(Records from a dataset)
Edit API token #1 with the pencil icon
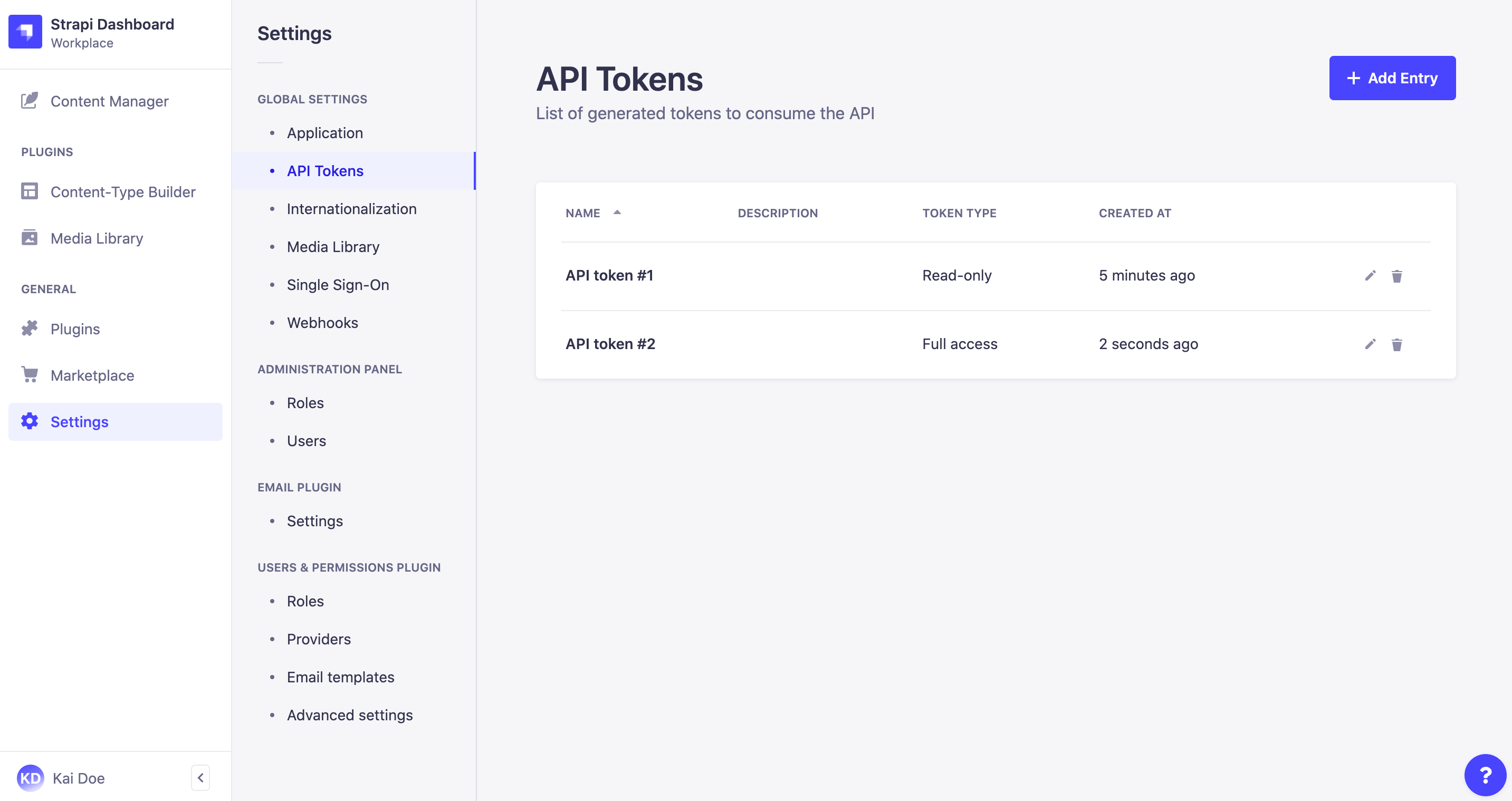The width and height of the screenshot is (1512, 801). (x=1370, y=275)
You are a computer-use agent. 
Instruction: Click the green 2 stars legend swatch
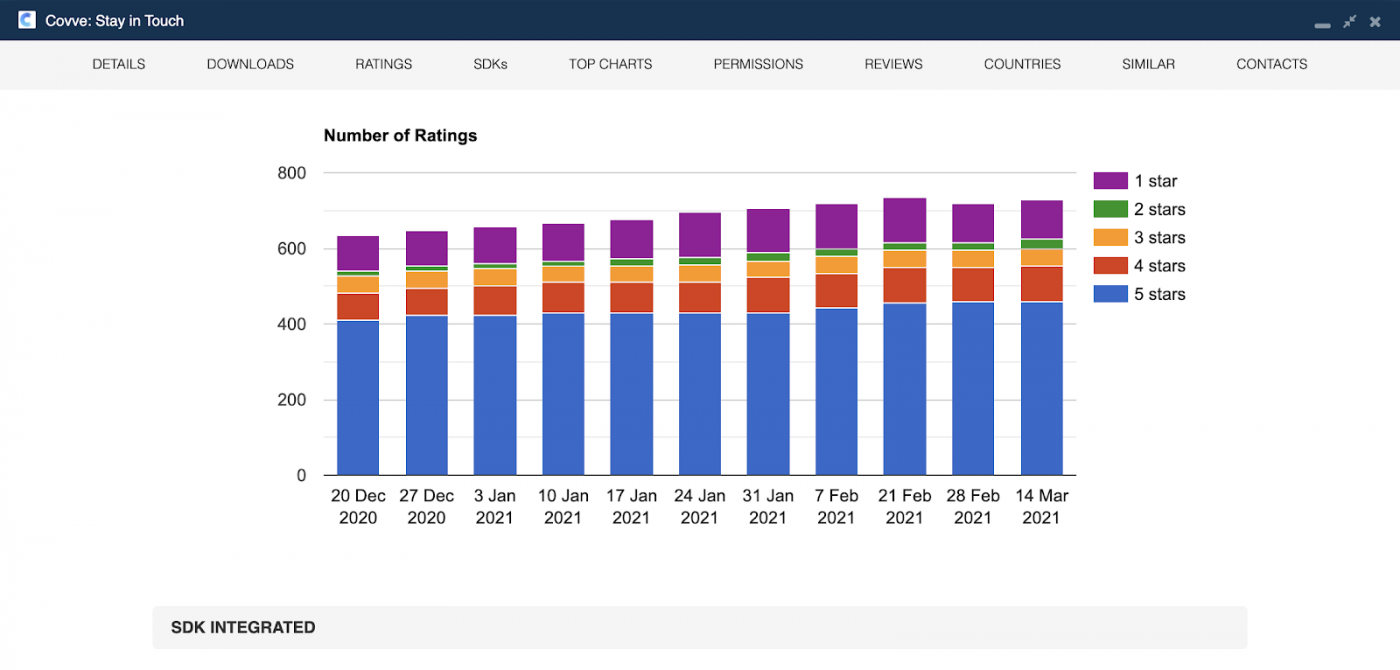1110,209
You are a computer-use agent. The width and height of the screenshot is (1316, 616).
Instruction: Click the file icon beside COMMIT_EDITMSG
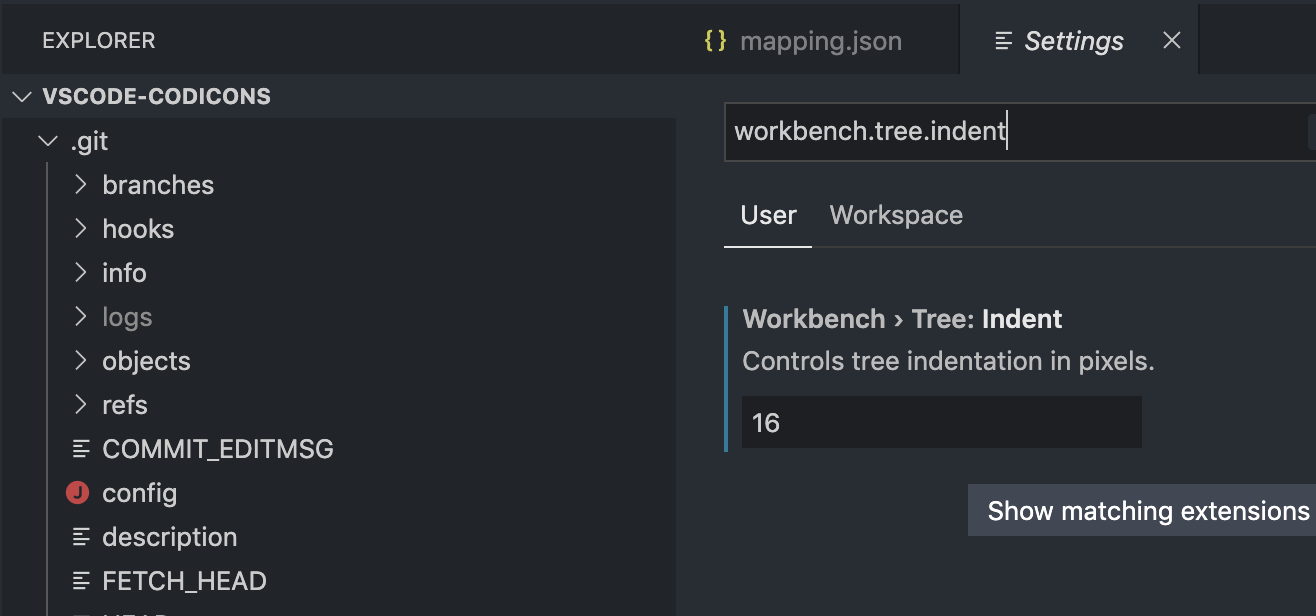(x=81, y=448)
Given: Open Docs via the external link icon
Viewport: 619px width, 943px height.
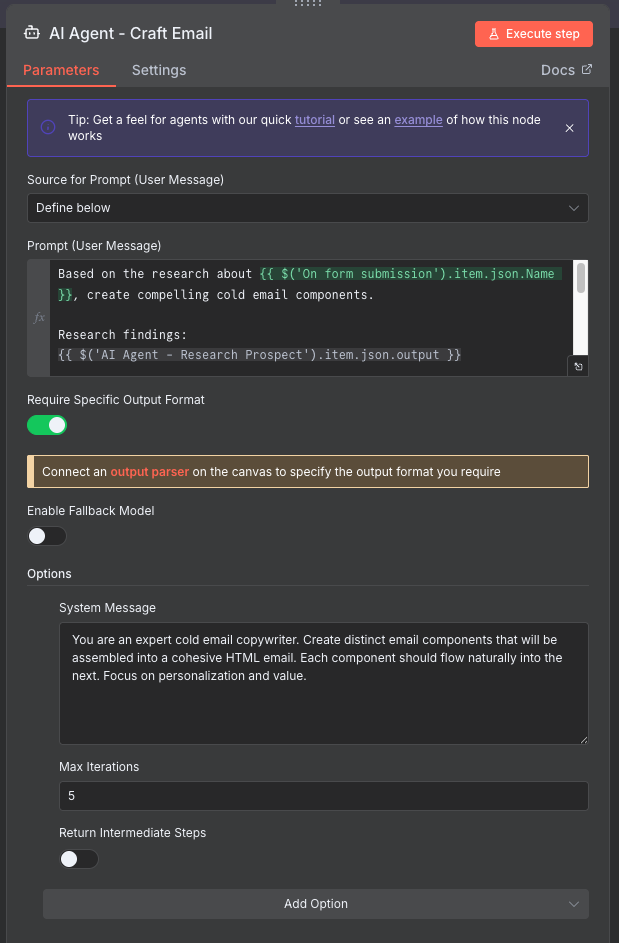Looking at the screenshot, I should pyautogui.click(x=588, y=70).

## WRITTEN PROBLEM
Please copy each line of the material above that contains the word "icon".

## THE REPLY
Edit API token #1 with the pencil icon
Instruction: Click the file icon beside COMMIT_EDITMSG
Given: Open Docs via the external link icon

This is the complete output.